Stored dataset items:
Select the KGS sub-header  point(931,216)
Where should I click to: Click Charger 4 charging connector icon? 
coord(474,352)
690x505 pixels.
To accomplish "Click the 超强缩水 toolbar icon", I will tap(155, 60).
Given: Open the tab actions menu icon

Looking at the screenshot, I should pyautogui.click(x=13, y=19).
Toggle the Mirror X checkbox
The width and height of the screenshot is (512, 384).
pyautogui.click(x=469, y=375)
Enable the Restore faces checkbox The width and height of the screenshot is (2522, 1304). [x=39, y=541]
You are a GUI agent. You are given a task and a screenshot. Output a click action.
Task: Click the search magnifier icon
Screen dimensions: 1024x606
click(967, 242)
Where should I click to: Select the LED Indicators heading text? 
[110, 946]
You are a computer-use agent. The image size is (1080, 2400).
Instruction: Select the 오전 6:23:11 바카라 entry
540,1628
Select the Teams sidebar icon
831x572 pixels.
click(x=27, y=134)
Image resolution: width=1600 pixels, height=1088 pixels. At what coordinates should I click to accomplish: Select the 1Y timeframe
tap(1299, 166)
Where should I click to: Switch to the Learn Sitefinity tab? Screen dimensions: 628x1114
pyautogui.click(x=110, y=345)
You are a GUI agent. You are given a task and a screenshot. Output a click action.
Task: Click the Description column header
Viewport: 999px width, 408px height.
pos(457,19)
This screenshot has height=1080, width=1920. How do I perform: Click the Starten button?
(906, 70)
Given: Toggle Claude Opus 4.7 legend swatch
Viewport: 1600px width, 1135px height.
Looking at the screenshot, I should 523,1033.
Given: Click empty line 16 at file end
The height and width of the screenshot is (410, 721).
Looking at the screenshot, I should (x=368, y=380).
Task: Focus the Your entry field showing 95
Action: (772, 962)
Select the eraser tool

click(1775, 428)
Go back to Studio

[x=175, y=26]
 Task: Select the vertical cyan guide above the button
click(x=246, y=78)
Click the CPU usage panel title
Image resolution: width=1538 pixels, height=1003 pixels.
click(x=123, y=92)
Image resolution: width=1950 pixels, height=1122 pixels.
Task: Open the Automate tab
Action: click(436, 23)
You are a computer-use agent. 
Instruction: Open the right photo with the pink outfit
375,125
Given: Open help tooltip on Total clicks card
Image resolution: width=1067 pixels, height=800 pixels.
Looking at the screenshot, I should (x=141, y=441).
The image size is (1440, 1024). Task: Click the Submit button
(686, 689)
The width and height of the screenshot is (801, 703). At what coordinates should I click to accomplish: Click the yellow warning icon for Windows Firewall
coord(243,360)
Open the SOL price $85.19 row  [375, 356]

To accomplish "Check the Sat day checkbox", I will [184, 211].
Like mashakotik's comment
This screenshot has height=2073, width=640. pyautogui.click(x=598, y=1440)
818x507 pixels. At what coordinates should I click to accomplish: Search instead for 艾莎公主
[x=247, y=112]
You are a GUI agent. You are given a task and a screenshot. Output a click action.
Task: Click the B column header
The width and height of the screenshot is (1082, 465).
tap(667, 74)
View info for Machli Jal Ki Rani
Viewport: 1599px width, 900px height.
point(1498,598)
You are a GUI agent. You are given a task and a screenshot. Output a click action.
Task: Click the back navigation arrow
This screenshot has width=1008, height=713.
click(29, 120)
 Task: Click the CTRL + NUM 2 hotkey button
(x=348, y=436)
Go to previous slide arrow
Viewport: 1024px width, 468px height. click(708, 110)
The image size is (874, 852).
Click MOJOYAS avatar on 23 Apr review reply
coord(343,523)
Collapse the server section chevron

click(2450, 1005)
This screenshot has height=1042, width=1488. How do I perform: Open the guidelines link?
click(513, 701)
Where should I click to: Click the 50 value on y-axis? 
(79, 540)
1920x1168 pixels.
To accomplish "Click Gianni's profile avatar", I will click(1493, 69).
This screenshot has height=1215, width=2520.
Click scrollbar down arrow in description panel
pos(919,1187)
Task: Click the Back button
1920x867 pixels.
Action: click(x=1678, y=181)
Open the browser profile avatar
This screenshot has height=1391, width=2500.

▶ GOAL OF THE EXERCISE:
Express every line of the material as a JSON list of strings, with one string per line and blank lines omitted.

▶ FULL ANSWER:
[
  "Select the KGS sub-header  point(931,216)",
  "Where should I click to: Click Charger 4 charging connector icon? ",
  "coord(474,352)",
  "690x505 pixels.",
  "To accomplish \"Click the 超强缩水 toolbar icon\", I will tap(155, 60).",
  "Given: Open the tab actions menu icon",
  "Looking at the screenshot, I should pyautogui.click(x=13, y=19).",
  "Toggle the Mirror X checkbox",
  "The width and height of the screenshot is (512, 384).",
  "pyautogui.click(x=469, y=375)",
  "Enable the Restore faces checkbox The width and height of the screenshot is (2522, 1304). [x=39, y=541]",
  "You are a GUI agent. You are given a task and a screenshot. Output a click action.",
  "Task: Click the search magnifier icon",
  "Screen dimensions: 1024x606",
  "click(967, 242)",
  "Where should I click to: Select the LED Indicators heading text? ",
  "[110, 946]",
  "You are a computer-use agent. The image size is (1080, 2400).",
  "Instruction: Select the 오전 6:23:11 바카라 entry",
  "540,1628",
  "Select the Teams sidebar icon",
  "831x572 pixels.",
  "click(x=27, y=134)",
  "Image resolution: width=1600 pixels, height=1088 pixels. At what coordinates should I click to accomplish: Select the 1Y timeframe",
  "tap(1299, 166)",
  "Where should I click to: Switch to the Learn Sitefinity tab? Screen dimensions: 628x1114",
  "pyautogui.click(x=110, y=345)",
  "You are a GUI agent. You are given a task and a screenshot. Output a click action.",
  "Task: Click the Description column header",
  "Viewport: 999px width, 408px height.",
  "pos(457,19)",
  "This screenshot has height=1080, width=1920. How do I perform: Click the Starten button?",
  "(906, 70)",
  "Given: Toggle Claude Opus 4.7 legend swatch",
  "Viewport: 1600px width, 1135px height.",
  "Looking at the screenshot, I should 523,1033.",
  "Given: Click empty line 16 at file end",
  "The height and width of the screenshot is (410, 721).",
  "Looking at the screenshot, I should (x=368, y=380).",
  "Task: Focus the Your entry field showing 95",
  "Action: (772, 962)",
  "Select the eraser tool",
  "click(1775, 428)",
  "Go back to Studio",
  "[x=175, y=26]",
  " Task: Select the vertical cyan guide above the button",
  "click(x=246, y=78)",
  "Click the CPU usage panel title",
  "Image resolution: width=1538 pixels, height=1003 pixels.",
  "click(x=123, y=92)",
  "Image resolution: width=1950 pixels, height=1122 pixels.",
  "Task: Open the Automate tab",
  "Action: click(436, 23)",
  "You are a computer-use agent. ",
  "Instruction: Open the right photo with the pink outfit",
  "375,125",
  "Given: Open help tooltip on Total clicks card",
  "Image resolution: width=1067 pixels, height=800 pixels.",
  "Looking at the screenshot, I should (x=141, y=441).",
  "The image size is (1440, 1024). Task: Click the Submit button",
  "(686, 689)",
  "The width and height of the screenshot is (801, 703). At what coordinates should I click to accomplish: Click the yellow warning icon for Windows Firewall",
  "coord(243,360)",
  "Open the SOL price $85.19 row  [375, 356]",
  "To accomplish \"Check the Sat day checkbox\", I will [184, 211].",
  "Like mashakotik's comment",
  "This screenshot has height=2073, width=640. pyautogui.click(x=598, y=1440)",
  "818x507 pixels. At what coordinates should I click to accomplish: Search instead for 艾莎公主",
  "[x=247, y=112]",
  "You are a GUI agent. You are given a task and a screenshot. Output a click action.",
  "Task: Click the B column header",
  "The width and height of the screenshot is (1082, 465).",
  "tap(667, 74)",
  "View info for Machli Jal Ki Rani",
  "Viewport: 1599px width, 900px height.",
  "point(1498,598)",
  "You are a GUI agent. You are given a task and a screenshot. Output a click action.",
  "Task: Click the back navigation arrow",
  "This screenshot has width=1008, height=713.",
  "click(29, 120)",
  " Task: Click the CTRL + NUM 2 hotkey button",
  "(x=348, y=436)",
  "Go to previous slide arrow",
  "Viewport: 1024px width, 468px height. click(708, 110)",
  "The image size is (874, 852).",
  "Click MOJOYAS avatar on 23 Apr review reply",
  "coord(343,523)",
  "Collapse the server section chevron",
  "click(2450, 1005)",
  "This screenshot has height=1042, width=1488. How do I perform: Open the guidelines link?",
  "click(513, 701)",
  "Where should I click to: Click the 50 value on y-axis? ",
  "(79, 540)",
  "1920x1168 pixels.",
  "To accomplish \"Click Gianni's profile avatar\", I will click(1493, 69).",
  "This screenshot has height=1215, width=2520.",
  "Click scrollbar down arrow in description panel",
  "pos(919,1187)",
  "Task: Click the Back button",
  "1920x867 pixels.",
  "Action: click(x=1678, y=181)",
  "Open the browser profile avatar",
  "This screenshot has height=1391, width=2500."
]